Dunkle Geheimnisse 2018

Die Morandi-Akte: Hat die Bankenkrise die Morandi-Brücke zum Einsturz gebracht?

Der Einsturz der Moradi-Brücke in Genua (Italien) war 2018 eine Tragödie. Doch wie konnte es dazu kommen? Was verursachte den Einsturz und vor allem: Ist so etwas auch in Deutschland möglich?

Die eingestürzte Brücke in Genua, Italien
Hat die Bankenkrise die Moradi-Brücke zum Einsturz gebracht? Foto: Getty Images / ANDREA LEONI

Der Einsturz der Morandi-Brücke in Genua

Der Verkehr stockt mal wieder. Luigi Selva überlegt, ob er auf den linken Fahrstreifen wechseln soll. So wie der Pkw, der ihn gerade überholt. Plötzlich jedoch beginnt die Fahrbahn zu vibrieren, und ein 250 Meter langer Abschnitt der Brücke stürzt vor Selva in die Tiefe. Mitsamt den Autos, die darauf fahren. Selva tritt mit aller Kraft aufs Bremspedal – und bleibt mit seinem Lkw zwei Meter vor dem Abgrund stehen.

Das Bild des verlassenen Lastwagens auf der Morandi-Brücke geht um die Welt. 43 Menschen kommen bei dem Unglück in Genua ums Leben. Aber war es wirklich ein Unglück – oder nur eine Frage der Zeit? Und wie sicher sind die 40 000 Autobahnbrücken in Deutschland?

Was ist der Grund für den Einsturz der Brücke?

Starkregen, Gewitter, das extrem hohe Verkehrsaufkommen – als Ursachen für den Einsturz werden gleich mehrere Faktoren genannt. Erst allmählich wird jedoch klar: Der Countdown zur Katastrophe von Genua beginnt bereits im Jahr 2008 – als die Finanzkrise die Welt erschüttert und Dutzende Staaten ihr Geld in die Bankenrettung stecken.

Gleichzeitig werden seitdem die Investitionen in die Infrastruktur massiv heruntergefahren. So kürzt die italienische Regierung die Ausgaben für den Straßenbau innerhalb weniger Jahre von 14 Milliarden (2007) auf vier Milliarden (2017). Folge: Hunderte Brücken werden seit der Finanzkrise nur noch unzureichend instandgehalten. Es kommt zum Sanierungsstau – auch bei der 50 Jahre alten Morandi-Brücke.
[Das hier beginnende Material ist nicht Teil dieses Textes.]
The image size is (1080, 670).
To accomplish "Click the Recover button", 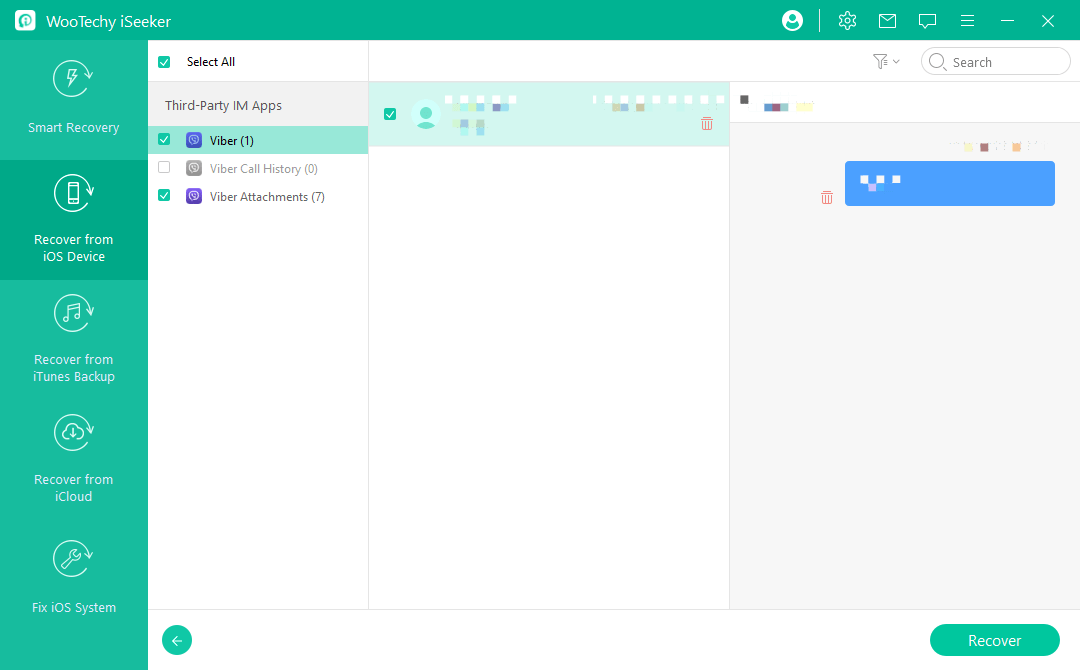I will [x=994, y=640].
Am 14. August diesen Jahres gibt der korrodierte Stahlbeton der Pfeiler schließlich nach – und reißt Dutzende Menschen in den Tod.

Ist so etwas auch in Deutschland möglich?

Wer jetzt jedoch glaubt, eine solche Katastrophe sei in Deutschland aufgrund der besseren Finanzlage unmöglich, der irrt. Tatsächlich ticken auch in Deutschland Hunderte riskante Zeitbomben. "Unsere Brücken verrotten gefährlich, ein Einsturzrisiko kann inzwischen nicht mehr ausgeschlossen werden", sagt der Bauingenieur Richard J. Dietrich.

Ähnlich wie bei der Morandi-Brücke sieht der Experte vor allem im überwiegend verwendeten Werkstoff Beton ein Problem: "Wenn der Beton Risse hat, durch die Feuchtigkeit eindringt, löst sich irgendwann der Zement auf, dadurch rostet die freigelegte Stahlbewehrung, und spätestens dann leidet die Stabilität", erklärt Dietrich. Zudem wurden die meisten Betonbrücken in Deutschland wie auch die Morandi-Brücke in den 1960er-Jahren erbaut. Und die durchschnittliche Lebenserwartung einer Betonbrücke beträgt ohne ausreichende Instandhaltung 50 Jahre.

Vor diesem Hintergrund überraschen die aktuellen Zahlen des Bundesverkehrsministeriums kaum: Demnach befinden sich 12,2 Prozent der Brücken in einem "nicht ausreichenden beziehungsweise ungenügenden Bauwerkszustand". Damit ist rund jede achte Brücke marode.